• Exercise materials
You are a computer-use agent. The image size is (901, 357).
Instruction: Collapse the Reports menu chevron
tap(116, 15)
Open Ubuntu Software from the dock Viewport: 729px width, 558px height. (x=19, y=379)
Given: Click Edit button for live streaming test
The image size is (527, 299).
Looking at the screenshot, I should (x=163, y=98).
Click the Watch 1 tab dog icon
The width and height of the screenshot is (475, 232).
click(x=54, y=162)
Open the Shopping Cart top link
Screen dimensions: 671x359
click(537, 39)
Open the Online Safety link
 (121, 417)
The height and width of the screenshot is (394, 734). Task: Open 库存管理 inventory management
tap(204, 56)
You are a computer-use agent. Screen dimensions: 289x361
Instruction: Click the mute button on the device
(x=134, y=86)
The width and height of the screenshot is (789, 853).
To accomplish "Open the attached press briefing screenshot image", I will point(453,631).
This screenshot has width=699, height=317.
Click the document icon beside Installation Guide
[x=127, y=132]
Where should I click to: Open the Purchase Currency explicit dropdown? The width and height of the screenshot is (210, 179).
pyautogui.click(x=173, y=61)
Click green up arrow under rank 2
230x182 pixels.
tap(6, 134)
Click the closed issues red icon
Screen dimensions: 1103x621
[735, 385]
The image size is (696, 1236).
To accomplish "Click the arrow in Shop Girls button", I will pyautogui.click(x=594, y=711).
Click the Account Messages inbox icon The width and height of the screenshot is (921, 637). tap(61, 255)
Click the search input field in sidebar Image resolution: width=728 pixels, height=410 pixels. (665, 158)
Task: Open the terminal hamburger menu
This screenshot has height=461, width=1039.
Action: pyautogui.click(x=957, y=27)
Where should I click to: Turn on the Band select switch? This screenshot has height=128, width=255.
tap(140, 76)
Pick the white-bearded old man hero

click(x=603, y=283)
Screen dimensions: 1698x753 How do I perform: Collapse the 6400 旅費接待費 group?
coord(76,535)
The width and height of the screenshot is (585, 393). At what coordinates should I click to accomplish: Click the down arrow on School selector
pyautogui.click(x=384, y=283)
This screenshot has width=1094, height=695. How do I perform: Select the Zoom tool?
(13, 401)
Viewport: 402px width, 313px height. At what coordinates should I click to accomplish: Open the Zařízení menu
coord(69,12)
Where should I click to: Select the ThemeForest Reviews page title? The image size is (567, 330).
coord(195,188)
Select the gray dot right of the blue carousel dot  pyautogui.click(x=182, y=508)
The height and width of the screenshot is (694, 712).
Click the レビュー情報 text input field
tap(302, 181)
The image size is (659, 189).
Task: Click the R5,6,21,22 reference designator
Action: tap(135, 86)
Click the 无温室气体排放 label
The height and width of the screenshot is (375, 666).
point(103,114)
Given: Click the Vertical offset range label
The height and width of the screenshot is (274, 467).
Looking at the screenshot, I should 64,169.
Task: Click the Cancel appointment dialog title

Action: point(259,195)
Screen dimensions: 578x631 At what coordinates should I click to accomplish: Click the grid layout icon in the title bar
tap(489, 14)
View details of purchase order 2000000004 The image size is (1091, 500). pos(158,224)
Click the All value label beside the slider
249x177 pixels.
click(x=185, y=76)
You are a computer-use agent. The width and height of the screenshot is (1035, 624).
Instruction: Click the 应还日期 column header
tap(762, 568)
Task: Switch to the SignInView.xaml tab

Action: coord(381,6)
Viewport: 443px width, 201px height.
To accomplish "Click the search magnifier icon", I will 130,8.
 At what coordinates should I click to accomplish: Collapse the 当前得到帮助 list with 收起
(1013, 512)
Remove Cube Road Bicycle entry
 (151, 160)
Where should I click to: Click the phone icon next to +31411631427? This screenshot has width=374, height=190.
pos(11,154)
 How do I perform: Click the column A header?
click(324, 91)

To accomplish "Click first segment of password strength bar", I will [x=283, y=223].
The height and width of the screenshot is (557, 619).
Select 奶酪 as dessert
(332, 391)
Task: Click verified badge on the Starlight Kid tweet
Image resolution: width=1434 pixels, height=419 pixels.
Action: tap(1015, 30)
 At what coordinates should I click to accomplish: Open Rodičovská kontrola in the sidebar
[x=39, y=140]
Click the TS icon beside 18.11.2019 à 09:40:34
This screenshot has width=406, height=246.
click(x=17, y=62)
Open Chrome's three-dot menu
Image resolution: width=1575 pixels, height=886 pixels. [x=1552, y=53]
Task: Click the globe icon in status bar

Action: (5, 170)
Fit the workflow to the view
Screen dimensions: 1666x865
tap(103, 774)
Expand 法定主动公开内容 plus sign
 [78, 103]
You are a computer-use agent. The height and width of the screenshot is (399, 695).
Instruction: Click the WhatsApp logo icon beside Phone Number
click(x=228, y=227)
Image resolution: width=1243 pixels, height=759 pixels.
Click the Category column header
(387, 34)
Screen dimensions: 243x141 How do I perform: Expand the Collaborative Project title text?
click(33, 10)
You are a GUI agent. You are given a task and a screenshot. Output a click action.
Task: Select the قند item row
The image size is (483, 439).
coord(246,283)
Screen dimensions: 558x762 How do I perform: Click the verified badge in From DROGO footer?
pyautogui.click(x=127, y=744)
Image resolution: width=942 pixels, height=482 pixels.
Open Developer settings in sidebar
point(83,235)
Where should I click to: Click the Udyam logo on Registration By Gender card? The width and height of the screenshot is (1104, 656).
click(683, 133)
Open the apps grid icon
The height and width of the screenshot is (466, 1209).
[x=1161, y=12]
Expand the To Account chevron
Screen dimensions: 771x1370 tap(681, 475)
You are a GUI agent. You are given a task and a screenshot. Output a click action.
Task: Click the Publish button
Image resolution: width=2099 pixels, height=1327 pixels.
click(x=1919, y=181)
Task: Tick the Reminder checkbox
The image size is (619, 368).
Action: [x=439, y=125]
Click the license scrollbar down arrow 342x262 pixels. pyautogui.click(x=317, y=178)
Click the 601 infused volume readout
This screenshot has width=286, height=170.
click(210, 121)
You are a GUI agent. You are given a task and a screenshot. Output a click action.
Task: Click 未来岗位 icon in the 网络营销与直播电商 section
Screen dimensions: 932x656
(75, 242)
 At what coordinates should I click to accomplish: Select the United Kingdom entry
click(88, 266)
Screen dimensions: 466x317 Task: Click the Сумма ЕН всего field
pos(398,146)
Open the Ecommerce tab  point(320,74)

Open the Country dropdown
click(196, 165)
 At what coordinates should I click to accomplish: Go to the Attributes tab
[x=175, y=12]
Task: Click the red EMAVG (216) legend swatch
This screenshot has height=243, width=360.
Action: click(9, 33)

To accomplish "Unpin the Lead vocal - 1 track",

• Work to be completed
Rewrite the records from the line containing "You are a computer-use agent. The width" through the line containing "will [x=283, y=223].", changing "header" to "heading" throughout and leaving everything else as it stands.

• Output of the task
You are a computer-use agent. The width and height of the screenshot is (1035, 624).
Instruction: Click the 应还日期 column heading
tap(762, 568)
Task: Switch to the SignInView.xaml tab

Action: coord(381,6)
Viewport: 443px width, 201px height.
To accomplish "Click the search magnifier icon", I will 130,8.
 At what coordinates should I click to accomplish: Collapse the 当前得到帮助 list with 收起
(1013, 512)
Remove Cube Road Bicycle entry
 (151, 160)
Where should I click to: Click the phone icon next to +31411631427? This screenshot has width=374, height=190.
pos(11,154)
 How do I perform: Click the column A heading?
click(324, 91)

To accomplish "Click first segment of password strength bar", I will [x=283, y=223].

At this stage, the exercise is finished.